We could end this review in three sentences or carry on for several pages, but in either case the conclusion would be the same: as the best embodiment of the latest wireless revolution, Danger’s new Sidekick II has the potential to be the iPod of handheld wireless communication devices. With modest exceptions, it is the hybrid PDA and phone that Apple Computer would have released in an alternate universe where serious money could be made on phones. And today, the only thing holding the Sidekick II back from greatness is wireless service provider T-Mobile, which exclusively sells Sidekicks, yet maintains a level of wireless data service that has driven some customers crazy.
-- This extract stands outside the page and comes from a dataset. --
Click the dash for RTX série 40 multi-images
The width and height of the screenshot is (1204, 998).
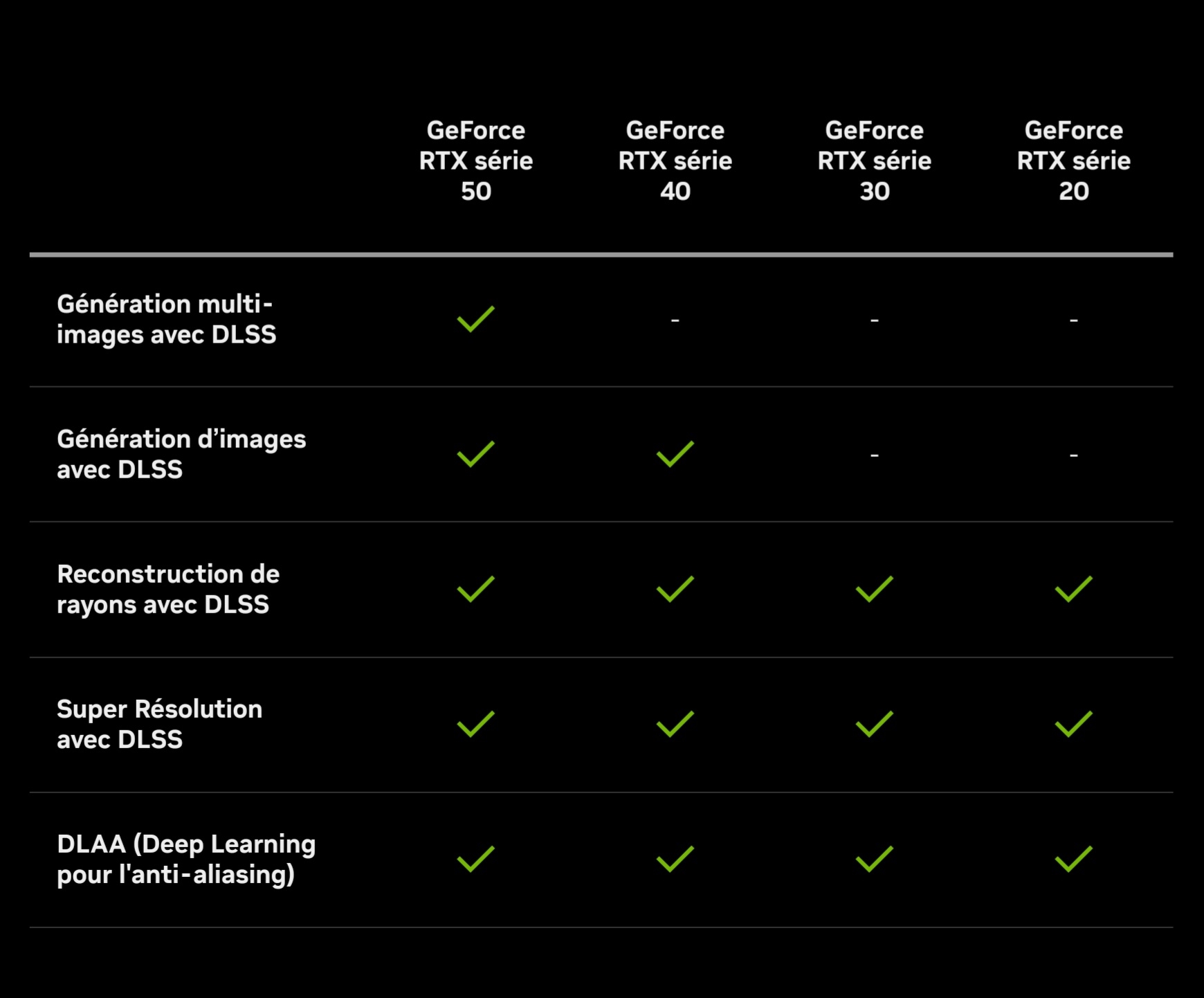(675, 320)
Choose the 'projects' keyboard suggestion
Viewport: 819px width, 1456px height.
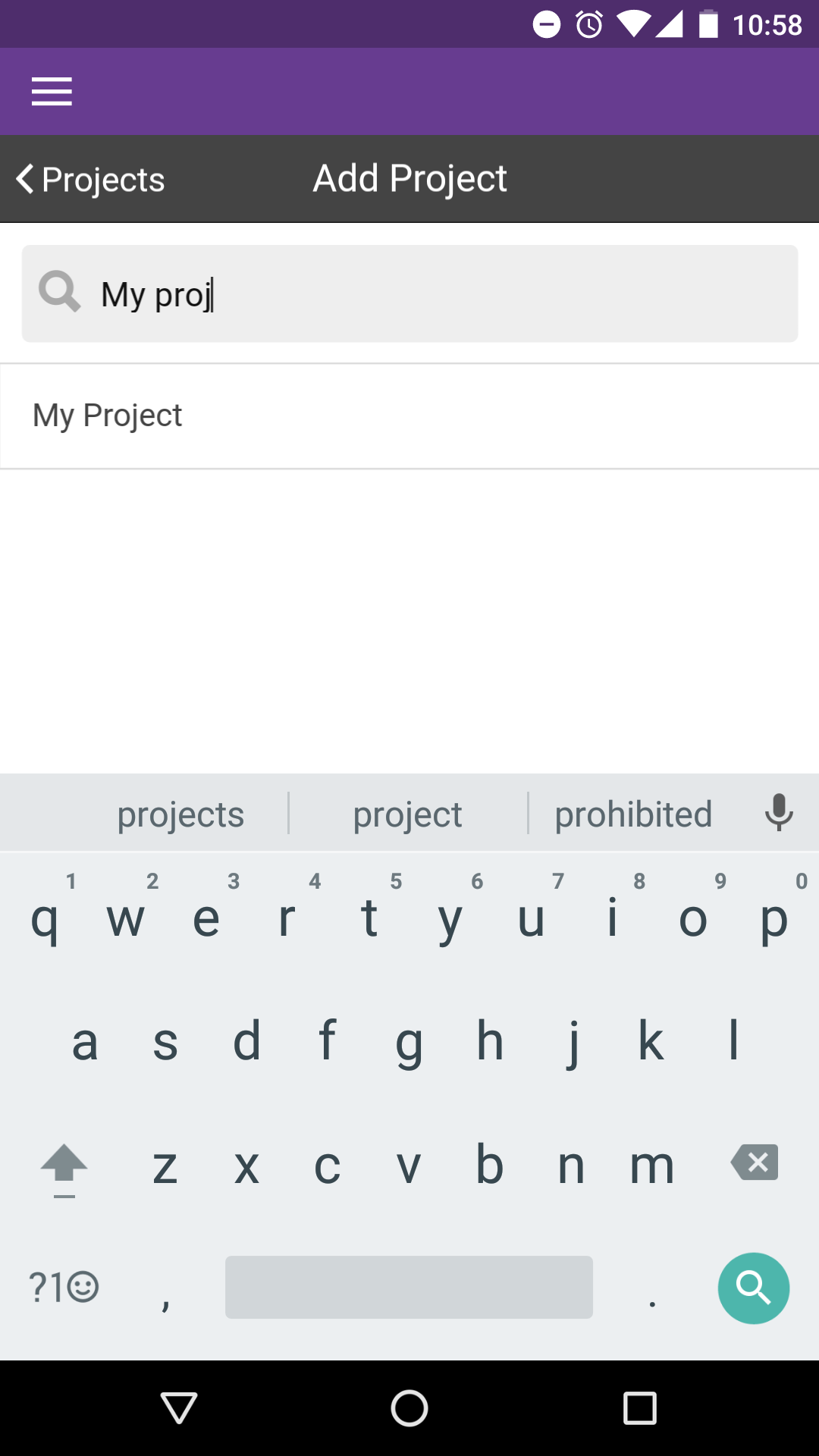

As we realize that most of our readers are looking for a short and sweet review of the Sidekick II, we provide this new users’ version in that form. Our power users’ review (to follow several days from now) is longer, goes into greater detail, and includes detailed comparisons between the new and older Sidekick hardware.
To succinctly summarize the Sidekick II is to trivialize the impressiveness of its design: it is a color-screened handheld device that serves as an outstanding GSM cellular phone and speakerphone, provides complete read-write access to four different e-mail accounts, permits full AOL and Yahoo instant messaging, competently browses the web, takes digital pictures, offers PDA-style organization tools, and plays games. Used moderately for each of these purposes during a given day, it can last for nearly 30 hours on a single battery charge. And it fits into the front pocket of a pair of jeans.
The engineering feats involved in the Sidekick II are only slightly short of staggering. Thanks to a revolutionary screen design – pardon the pun – Danger’s Sidekicks each possess the ability to operate in a “closed” or “open” position, whereby a fingertip-sized 47-key keyboard is hidden under a brightly-backlit screen that flips open by spinning around on a top central pivot point. When closed, the Sidekick II resembles a silver and gray version of Nintendo’s original Game Boy Advance portable game console, and the user’s access is limited to selecting on-screen options from highly intuitive menus with a joypad and buttons. Phone calls can be placed by picking names and numbers from an address book, and digital pictures taken from a rear-mounted lens and flash system with a few button presses. It bears brief mention that the earlier Sidekick hardware did not include an integrated camera, an external joypad, or as many buttons – all wise improvements.
When open, the Sidekick II looks like a miniaturized notebook computer with a joypad, dial, and buttons on its sides, and the integrated keyboard can be used for typing, dialing telephone numbers, and more. It also bears note that the keyboard is substantially better and larger than the ones that appear on professional-quality PDAs and Research in Motion Blackberry communication devices, which is especially impressive considering the devices’ relative up-front and ongoing subscription costs.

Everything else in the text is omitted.